The colonial railway cost British taxpayers a lot of money, and was built entirely to satisfy UK strategic interests (i.e. not at all for the benefit of local populations). In order to recoup the cost, settlement by British gentlemen and especially members the ‘officer class’ was actively encouraged. It was envisaged they would engage in large-scale ranching and planting along the line of rail and produce valuable cash crops for export.

In the early 1900s the chaps who came out to British East Africa all had notions of making big fortunes. One of those notions involved ostrich farming, or rather ostrich feather farming, since those airy plumes were just then in high demand for ladies’ hats. These same chaps also knew that some other chaps down in South Africa had made it rich from feather production.

Unfortunately the  ostriches of British East did not prove especially accommodating within what turned out to be a very small window of opportunity. One way to set up business was to collect eggs from the wild (a single nest might have twenty or more eggs) and then incubate and rear the chicks. But then robbing a nest could be hazardous; ostrich parents are fierce guardians, taking it in turns to protect their offspring. (N.B. a kick from an ostrich can break a man-leg).

Early settler Lord Delamere thought to speed up operations by recruiting a cohort of mounted Somalis to organise an ostrich drive across the open plains of his Rift Valley estate, thereby separating flocks of part-reared chicks from the hens and driving them towards the farm dairy where farmhands, stationed behind thorn trees, had been charged to grab any passing chick and imprison them. It did not go well. Even ostrich chicks can wrestle.
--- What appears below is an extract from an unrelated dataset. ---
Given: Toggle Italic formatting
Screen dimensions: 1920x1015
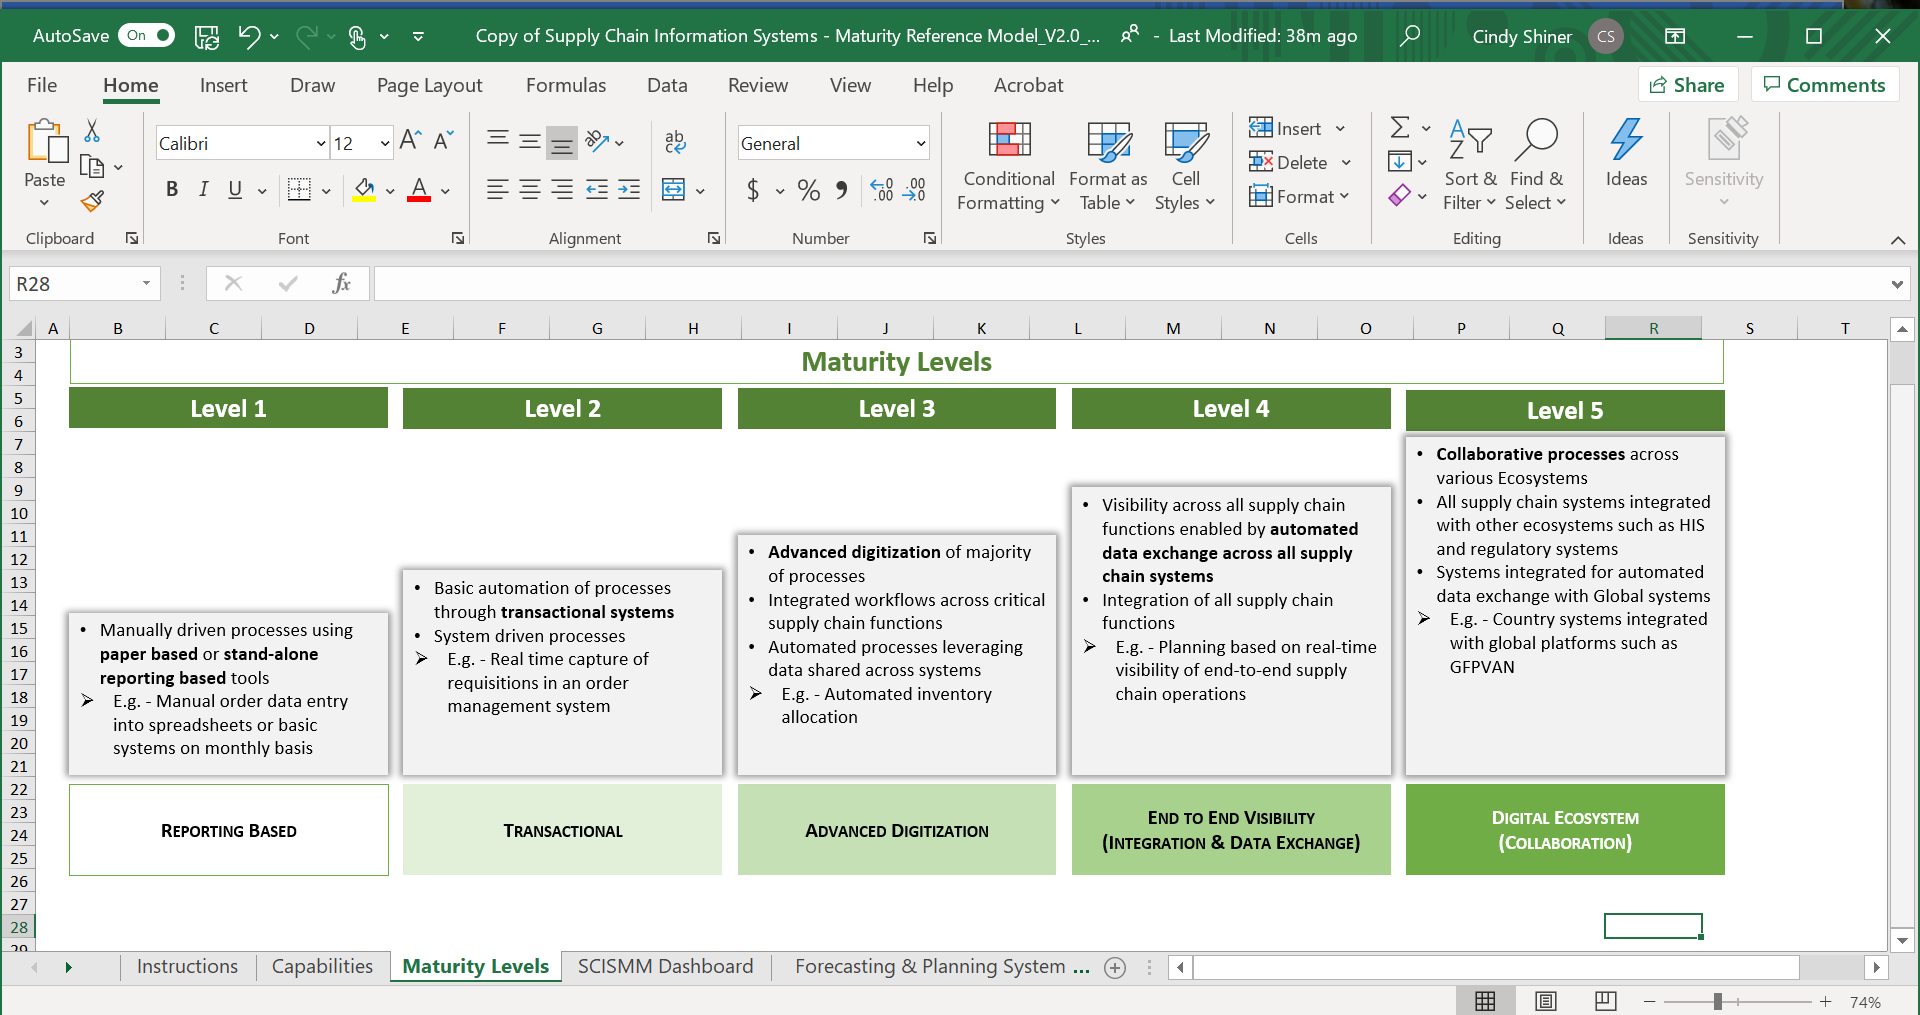Looking at the screenshot, I should click(x=204, y=189).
And then the captured adult cock bird proved most unbiddable, even with a sock over his head (an approach that was supposed to calm him down). He was last seen sprinting across the plains, still be-socked, having broken from his pen. And by the time all this had been gone through, the bottom had dropped out of the hat feather market because some idiot had invented the motor car wherein ladies’ plumed headgear proved most unsuitable and was apt to blow clean away.

All of which is a bit of a deviation from the point I intended to make. Ostriches may not fly, but they can certainly run: over 40 mph (70kph). The fastest birds on the planet. Just look at those legs in the next photo. They also come with huge, clawed feet attached.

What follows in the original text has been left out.